Abstract of research paper on Civil engineering, author of scientific article — Jerzy Wawrzeńczyk, Wioletta Kozak

Abstract A new description is proposed of the air void structure in air-entrained concretes using a PPV (Protected Paste Volume) parameter. The PPV is determined as a ratio of the paste area protected by air voids to the total paste area, obtained from the 2D surface measurements. This approach, although constitutes a development of the Philleo concept, takes into account the number, size and distribution of not only air voids but also aggregate grains, often disregarded by other researchers. The obtained results show that the standard spacing factor L⩽0.20mm fails to guarantee that 100 percent of the paste volume is protected against the harmful effects of frost, which is the basic assumption in the Powers spacing factor model. The preliminary verification was carried out of the relationships between the parameters L and PPV and the results of freeze–thaw experiments.
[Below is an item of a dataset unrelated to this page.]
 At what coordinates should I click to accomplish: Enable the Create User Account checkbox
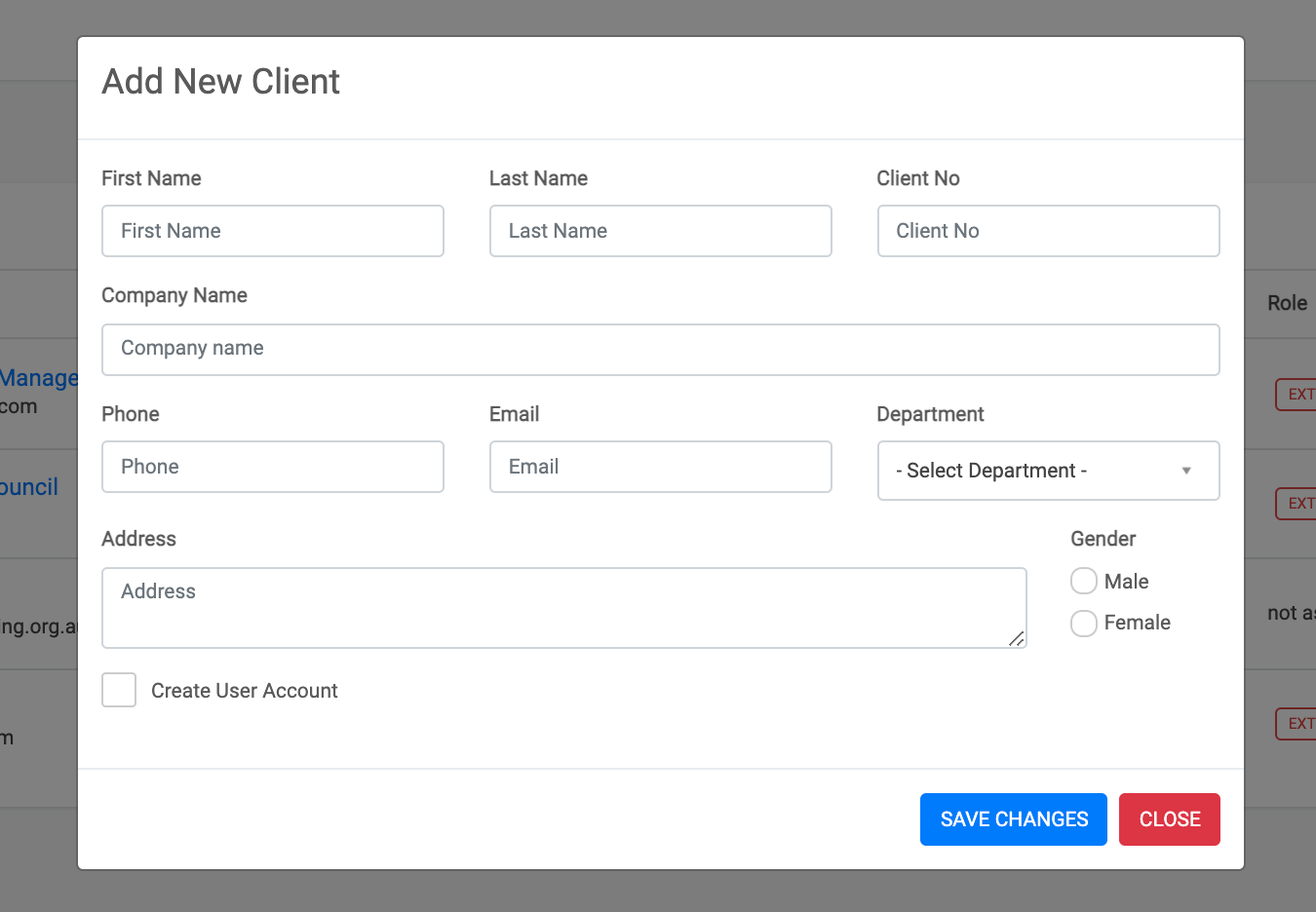(119, 690)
According to the authors, at this stage of the study the PPV provides better correlation with the frost resistance results than the standard spacing factor L. Unlike other indicators representing a statistical estimation of the average spacing of air bubbles, the PPV much better reflects the spatial displacement of the air pores in concrete and can thus be considered as an improved factor of air voids spatial dispersion.

Academic research paper on topic "Protected Paste Volume (PPV) as a parameter linking the air-pore structure in concrete with the frost resistance results"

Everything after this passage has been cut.